The broader sense is simply underspecification. There is no closed-form spec for the next customer message the way there is for parseInt on a new string. Fixing your sampling leaves that layer completely untouched.
exercise · resampling
Fixed prompt: “Where’s my order?”
Resample to observe variance.
Don’t debug the oracle. Constrain what reaches it, log what comes back, and measure the output distributions.
Evals and the feedback loop
Classical tests just assert output === expected. But agent runs break that pattern: inputs are open-world, and outputs have tons of valid forms. There are a million perfectly acceptable replies to “where is my order?” Instead, a scorer has to check properties like grounding, tone, correct tool use, and whether the model invented a random policy.
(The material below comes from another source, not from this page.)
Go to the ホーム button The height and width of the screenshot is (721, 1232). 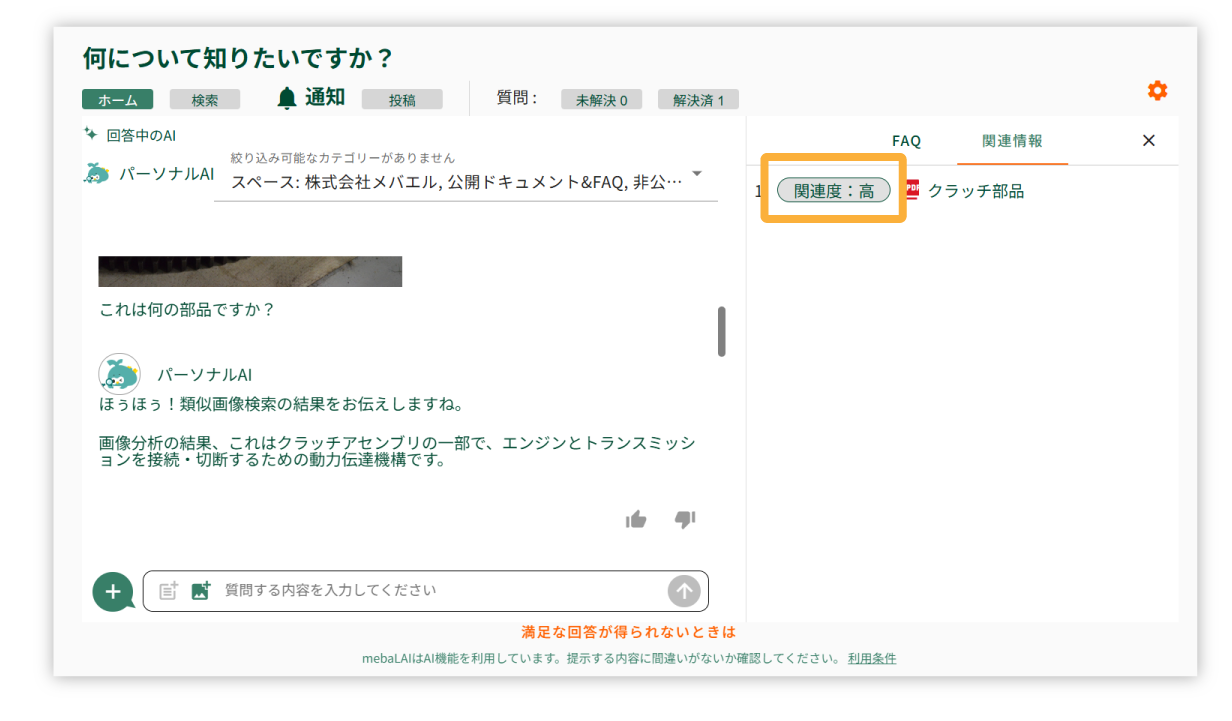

Think of your prompt as versioned application code, and treat your eval dataset as your live input distribution. A useful dataset favors totally different situations over twenty-five paraphrases of the same situation. Weight it toward the tail: that’s where production systems go to die.
LLM systems add a useful feedback edge: a failed production trace gets annotated and becomes a new row in your eval dataset. Production failures feed the lab, and LLMOps platforms are trying hard to make that loop cheap.
Offline eval scores your curated examples ahead of time as a pre-deploy gate. Online eval samples real, live production traffic after you deploy. Online finds the brand-new failure modes, and offline pins them down so they can never return unnoticed.
Traces and vendors
When an agent fails in production, you need the full trajectory. Which tools fired? In what order? With what prompts and token counts? Standard HTTP access logs just tell you a request completed in 1.3 seconds with a 200 OK. That’s just the envelope. OpenTelemetry with GenAI semantic conventions is how you read the actual letter inside.
Vendor hello worlds are basically positioning documents. LangGraph’s hello world is a calculator agent: a graph with a loop-back edge to show off orchestration. An eval product’s hello world is a scorer over a tiny dataset to demonstrate measurement. An observability product’s hello world is just a trivial run whose span tree renders clearly in a UI.
Those layers stack up, and platforms like LangSmith, Langfuse, and Braintrust overlap heavily. LangSmith is the default if you’re already on LangChain or LangGraph because it instruments that runtime well. Langfuse is strong for teams that want open-source self-hosting for cost control, and ClickHouse acquired them in early 2026. Braintrust fits if you want deploy gates driven by eval scores right in your CI test suites.
Build or buy
All this eval and observability tooling is useful for teams building agents in-house, but that’s a minority path in markets like customer support. Your ticket volume usually makes the choice for you.
If you are doing under two thousand resolutions per month, consumption products like Intercom Fin or Ada are a no-brainer: setup takes a few hours and costs about a dollar per resolution. In the SMB band, Lindy pencils out great if total support spend is under half a million dollars a year. Enterprise deployments landing on Sierra or Decagon bring six-figure contracts and pricing in the two-to-five dollar range. If you’re already on Zendesk or Salesforce, you’ll probably just adopt Agentforce or Zendesk AI because the integration path is so short.
But when does the build path appear? Around thirty thousand resolutions per month, building your own agent can land near twelve to fifteen percent of the cost of buying one. But beware: you inherit total operational ownership. That’s where LangSmith-class tooling shows up as one piece of a much larger stack.
Closing definition
If I had to define agent engineering in one sentence: you engineer context and control flow as a state machine around a stochastic core, and then you measure it against an input distribution you can’t fully enumerate. Most teams learn that the hard way: by breaking both of them first.